* Your objective *
From the data below, retype exactly the lines starting with the one that contains "23 [button] (468, 368)" and ending with the one that contains "Popular cities [tab] (518, 1950)", both included.

* Dataset records *
══════════
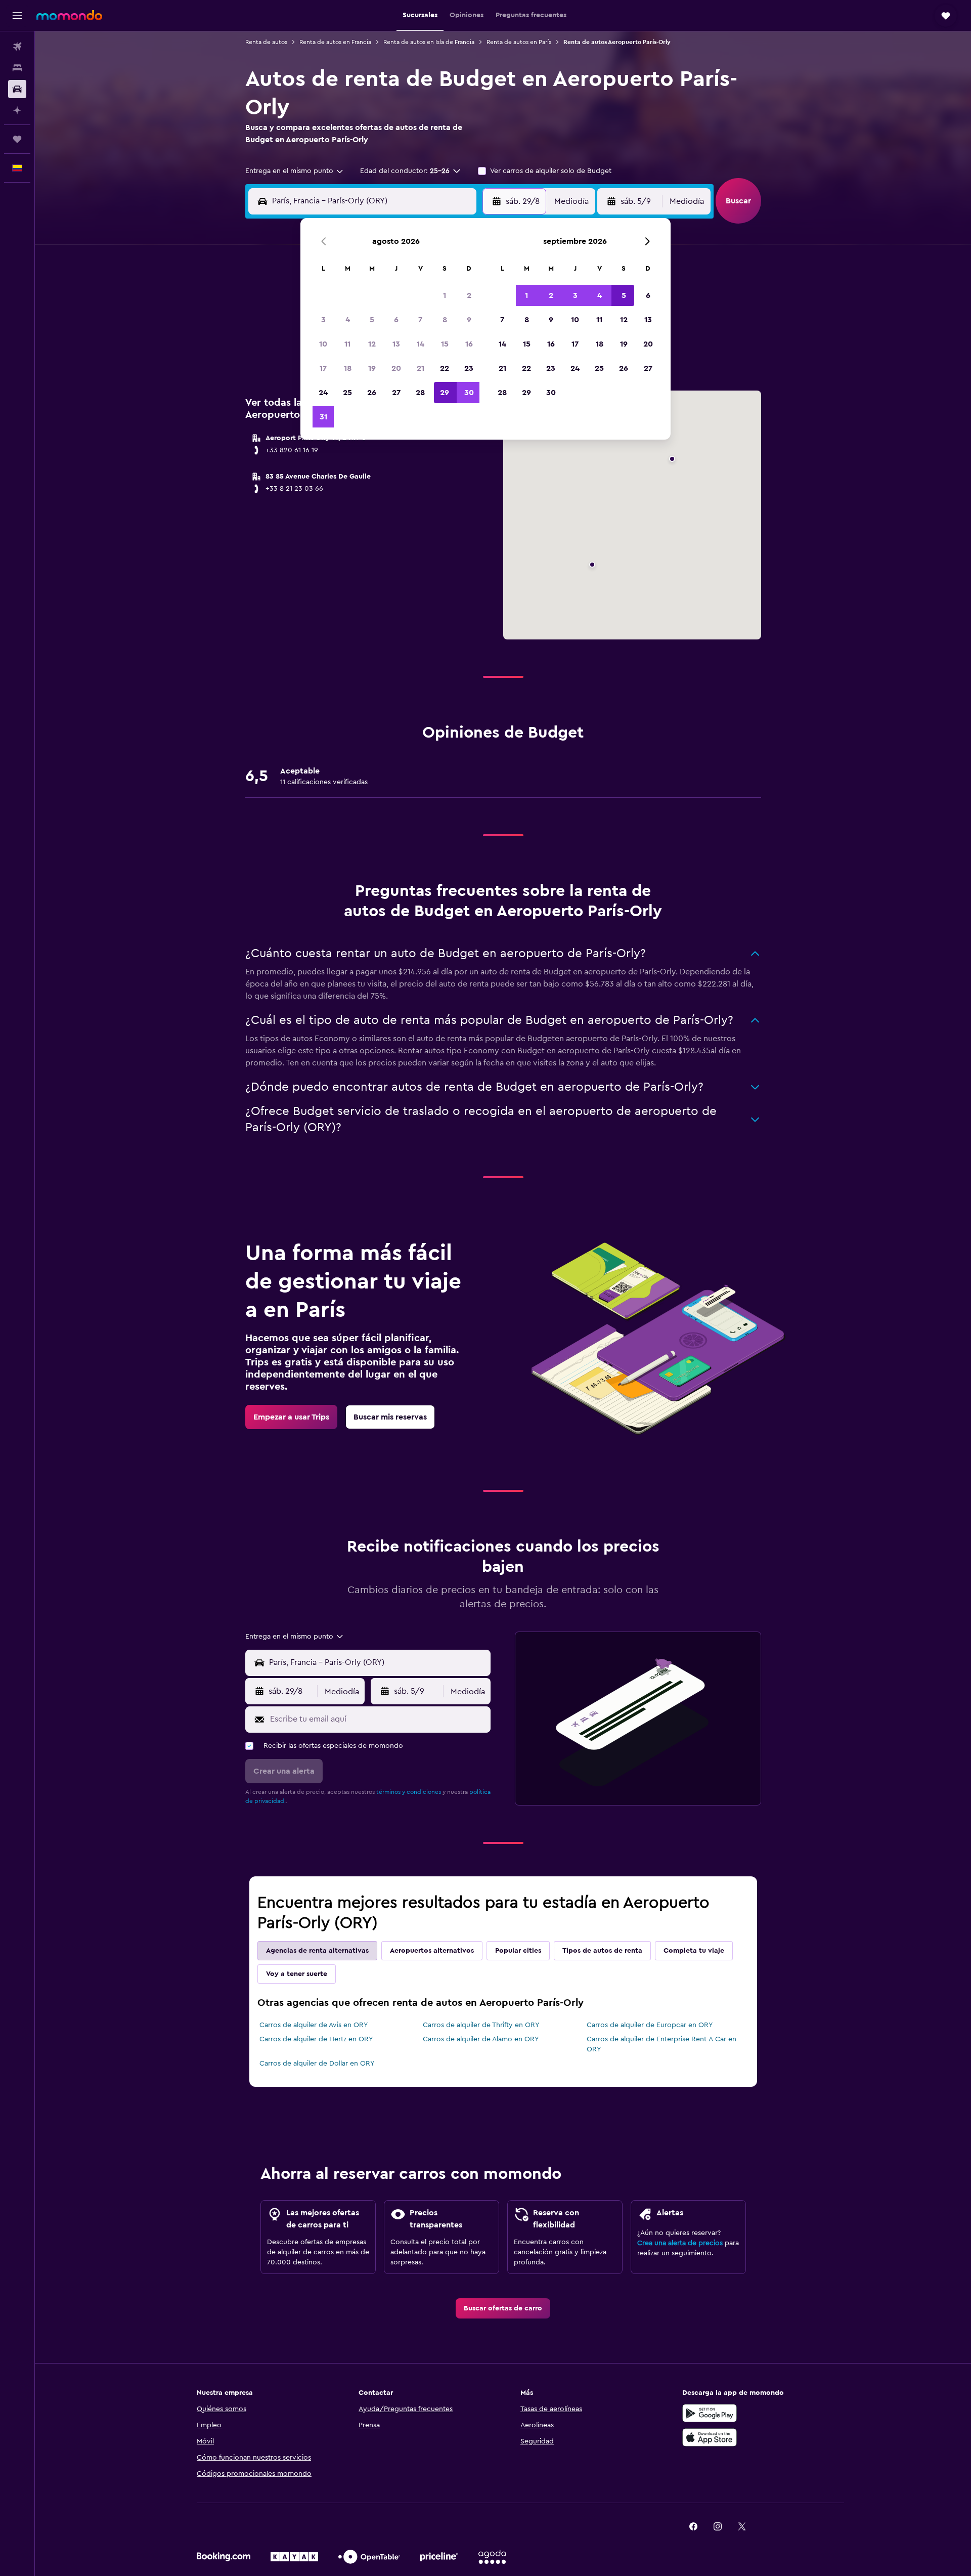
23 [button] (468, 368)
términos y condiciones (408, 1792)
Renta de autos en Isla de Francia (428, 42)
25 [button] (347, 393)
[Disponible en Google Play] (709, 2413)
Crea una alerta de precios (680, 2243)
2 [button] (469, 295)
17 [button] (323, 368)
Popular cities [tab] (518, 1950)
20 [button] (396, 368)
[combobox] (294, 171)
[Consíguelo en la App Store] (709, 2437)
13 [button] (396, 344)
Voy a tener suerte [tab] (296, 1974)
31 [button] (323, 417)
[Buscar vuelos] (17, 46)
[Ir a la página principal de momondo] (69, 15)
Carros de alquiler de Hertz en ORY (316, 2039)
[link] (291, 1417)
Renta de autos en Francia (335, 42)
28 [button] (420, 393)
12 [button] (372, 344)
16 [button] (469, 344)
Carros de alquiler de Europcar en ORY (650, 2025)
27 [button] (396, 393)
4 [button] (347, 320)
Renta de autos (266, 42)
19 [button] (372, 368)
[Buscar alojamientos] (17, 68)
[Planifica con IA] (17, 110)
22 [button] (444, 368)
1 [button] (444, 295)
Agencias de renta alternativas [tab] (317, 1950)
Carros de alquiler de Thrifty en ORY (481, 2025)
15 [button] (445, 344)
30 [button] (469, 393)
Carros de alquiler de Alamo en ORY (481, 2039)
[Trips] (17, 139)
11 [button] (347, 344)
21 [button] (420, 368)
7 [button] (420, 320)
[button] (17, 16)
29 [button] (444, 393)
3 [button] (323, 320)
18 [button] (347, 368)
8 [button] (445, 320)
══════════
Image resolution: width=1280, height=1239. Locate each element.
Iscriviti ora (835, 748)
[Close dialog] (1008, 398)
══════════
* Solution to this problem *
23 [button] (468, 368)
términos y condiciones (408, 1792)
Renta de autos en Isla de Francia (428, 42)
25 [button] (347, 393)
[Disponible en Google Play] (709, 2413)
Crea una alerta de precios (680, 2243)
2 [button] (469, 295)
17 [button] (323, 368)
Popular cities [tab] (518, 1950)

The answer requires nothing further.